5.4. APPLICATION TO OUR CASE

The most important elucidation to make concerning the application of Canon 1094 (New Code Canon 1108) is the one which regards the grave inconvenience on the part of the couple to be married to approach an authorized priest.

It is proven by the law, the authors and the praxis of the Church that:

1) the grave inconvenience may be on the part of the couple only,

2) the grave inconvenience may be of a moral nature,

3) this grave inconvenience of a moral nature may be a significant moral harm for the parties.

Consequently, the ordinary canonical form for marriage does not apply :

1) when full observance of the law requesting the presence of an authorized priest would involve a danger for the soul, AND

2) at least one of the parties is in danger of death, OR there is a prudent assessment that the state of affairs contemplated in # 1 will continue for at least one month.

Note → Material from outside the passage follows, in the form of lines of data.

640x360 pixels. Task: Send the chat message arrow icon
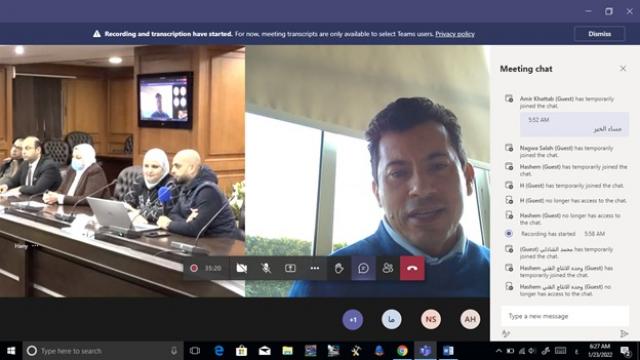pos(624,333)
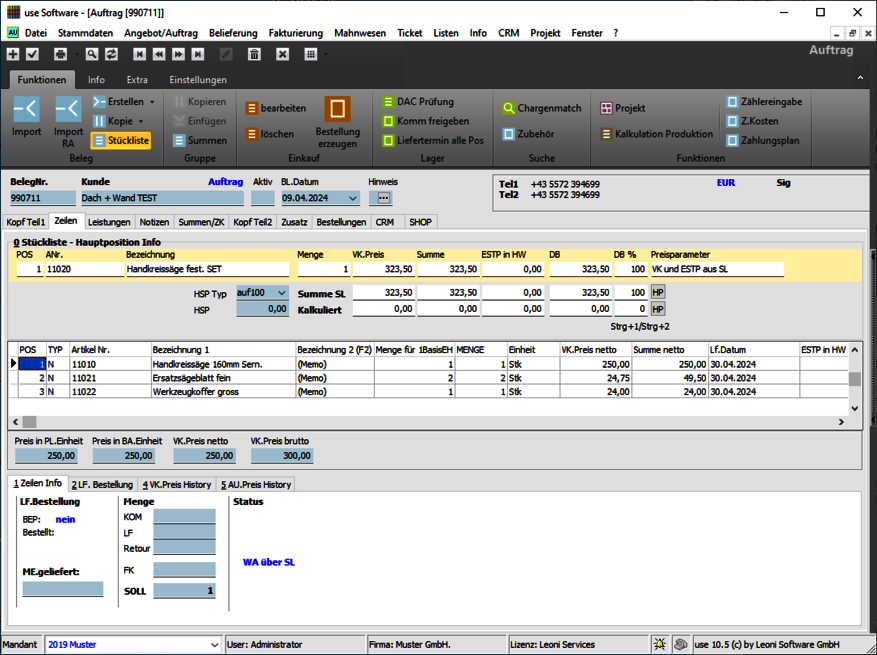The image size is (877, 655).
Task: Click the horizontal scrollbar of positions grid
Action: (x=430, y=423)
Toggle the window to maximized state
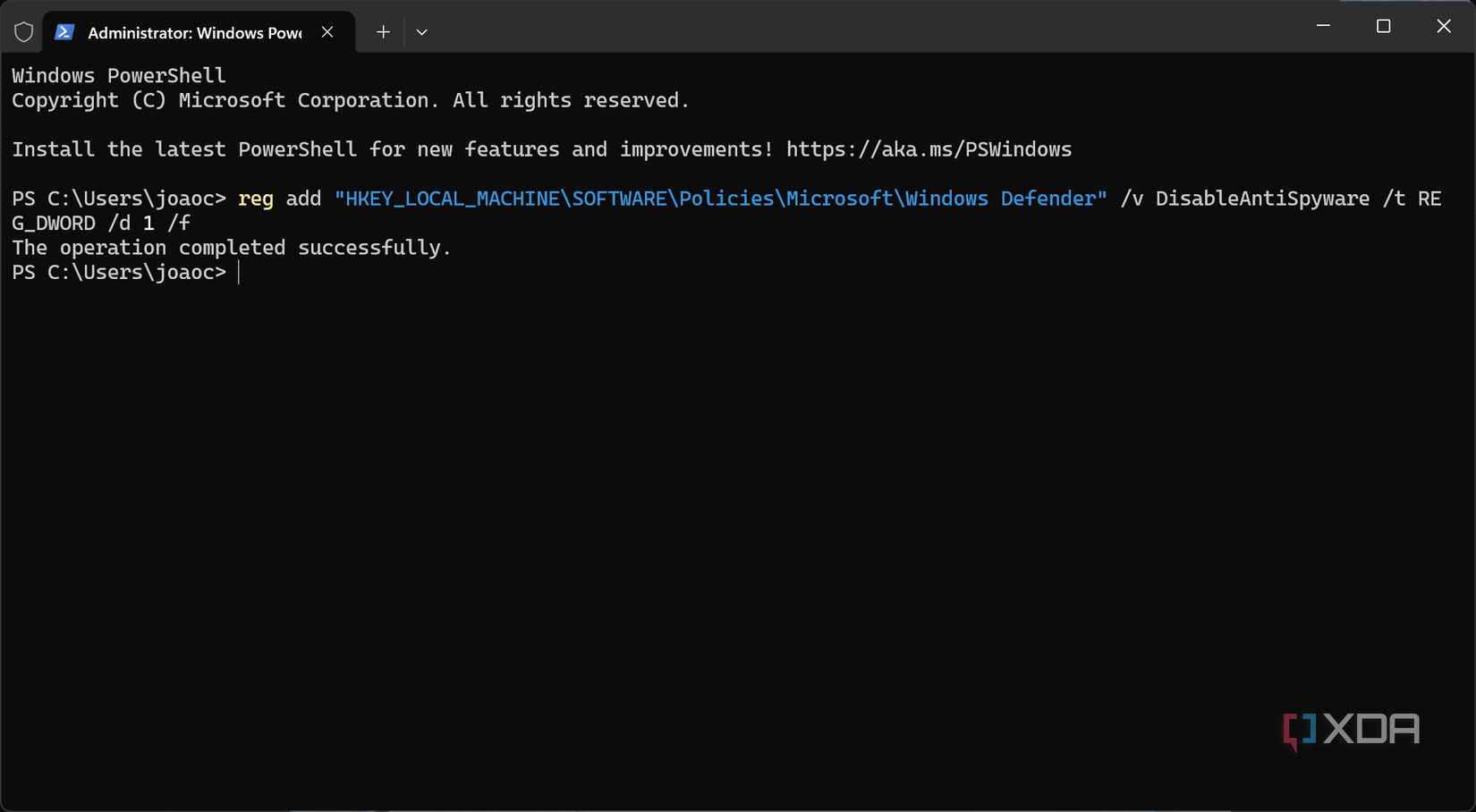The image size is (1476, 812). (1383, 26)
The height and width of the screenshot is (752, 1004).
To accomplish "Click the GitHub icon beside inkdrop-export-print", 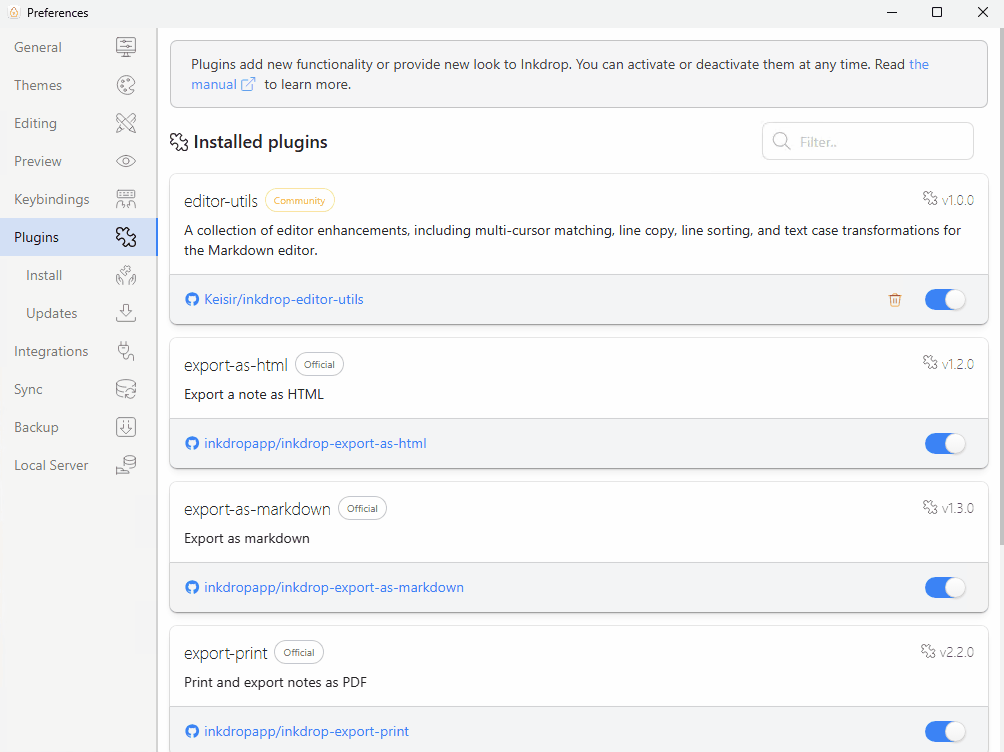I will pos(191,731).
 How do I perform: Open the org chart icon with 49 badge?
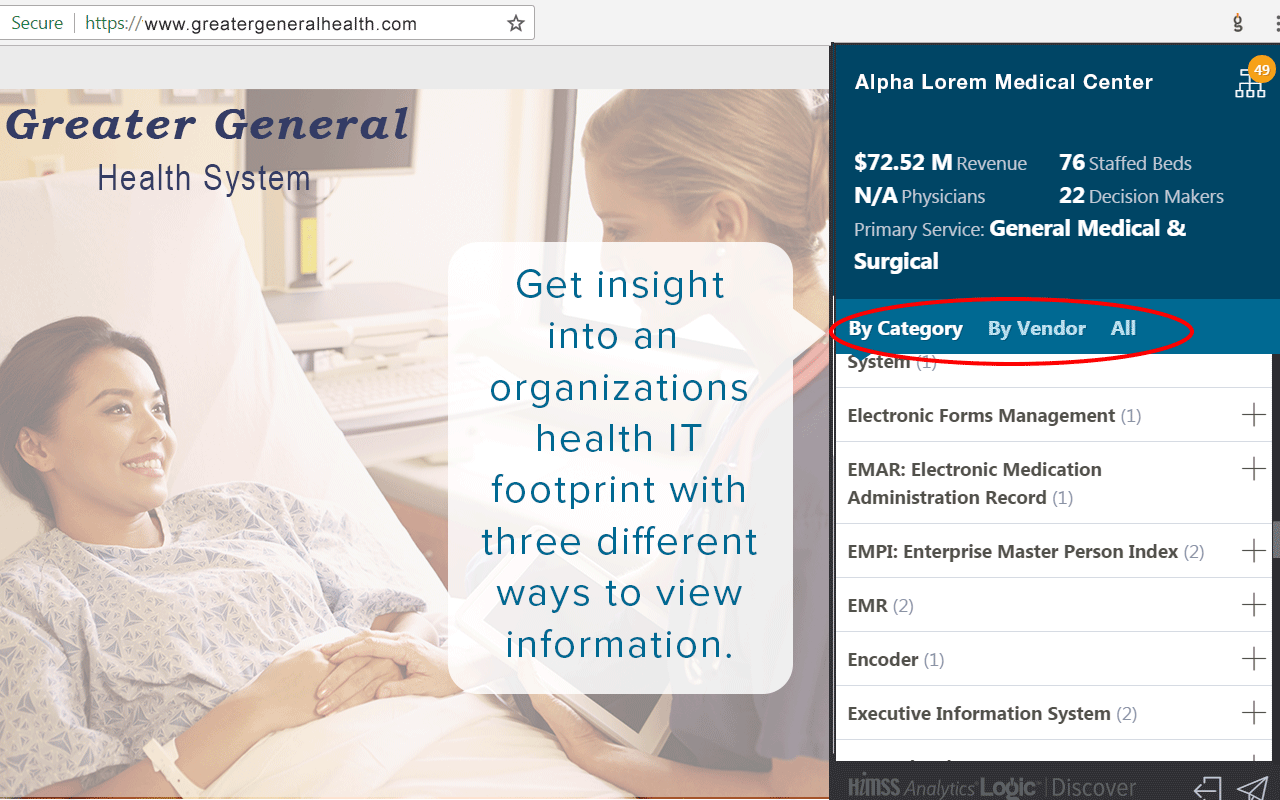click(x=1250, y=83)
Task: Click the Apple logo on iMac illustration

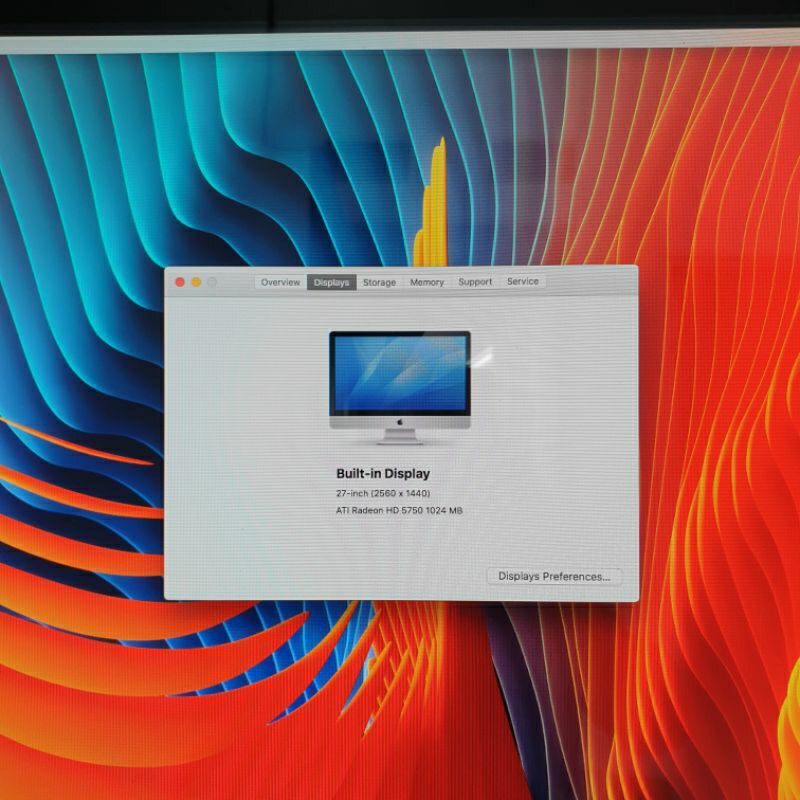Action: (x=400, y=423)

It is beyond doubt that traditional Catholic faithful cannot approach a Modernist parish priest who will submit them to a deformed teaching concerning the doctrine of the ends of marriage, or the duty of procreation, or conjugal morals. The New Code (and with it the New Catechism of the Catholic Church) reverts the ends of marriage, and presents them as equal and independent: The matrimonial covenant, by which a man and a woman establish between themselves a partnership of the whole of life, is by its nature ordered toward the good of the spouses and the procreation and education of offspring (New Code Canon 1055,1).

The traditional doctrine expressed in Canon 1013 established an order and subordination among the ends of marriage, as the consultation of any pre-Vatican II moral manual will confirm: The primary purpose of marriage is the procreation and education of children. The secondary purpose is to furnish mutual aid and a remedy for concupiscence. A radical difference indeed!

Such distortion constitutes a very serious danger for the faithful, who can be led to wrong opinions such as the primacy of the common good of the spouses over the duty of procreation and education of the children. It is the open door to justify modern prevalent errors concerning divorce, contraception, sexual behavior, etc.

The faithful who have recourse to a Modernist priest put their very faith in danger of compromising with the post-conciliar Liberal doctrines such as ecumenism and religious liberty, not to mention the myriad of horrors that have issued from the Vatican II revolution and which have affected Catholic beliefs and practice. They are perpetrated in virtually every "modern" parish in the world.

The parties have also the unalienable right to celebrate their union with the Mass for the Spouses according to the traditional Mass, in virtue of Saint Pius V’s Bull Quo Primum Tempore, and not with the New Mass of Paul VI, which "represents, both as a whole and in its details, a striking departure from the Catholic theology of the Mass as it was formulated in Session 22 of the Council of Trent" (Cardinals Ottaviani and Bacci, Short Critical Study of the New Order of the Mass). New Code Canon 214 confirms that: "The faithful have the right to worship God according to the prescriptions of their own rite approved by the legitimate pastors of the Church, and to follow their own form of spiritual life consonant with Church’s teaching."

We cannot forget the danger of scandal. Even though a particular couple may be and remain strong in the faith despite the recourse to the local Modernist priest, their implicit acceptance of a Modernist liturgy or of the deformed Modernist teachings may cause other couples to follow their example and expose their not-so-strong faith to a serious danger. This grave inconvenience for a third party is also a reason to claim exception from the ordinary canonical form (see above Coronata’s text).

The present crisis of faith in the Catholic Church puts our faithful in the precise condition required by Canon 1098 (New Code Canon 1108): they cannot have recourse to any authorized priest without putting their soul in grave danger of compromising, diminishing or even losing their faith.

Therefore, IN DANGER OF DEATH our traditional Catholic faithful can exchange vows before two ordinary witnesses, and such matrimony will be perfectly valid. Furthermore, OUTSIDE THE DANGER OF DEATH, since it is a prudent estimation that the present crisis and the danger for the faith will continue to make it morally impossible for the parties to have access to an authorized priest for more than one month, they may exchange vows before two ordinary witnesses, and such matrimony will be perfectly valid.

For the liceity of the ceremony, our priests if available must be called and must assist, performing the usual ceremonies.

If a doubt remains, since the doubt is founded on solid canonical and theological grounds, it is a positive and probable one. In the occurrence, the Church supplies the necessary jurisdiction according to Canon 209 (New Code Canon 144).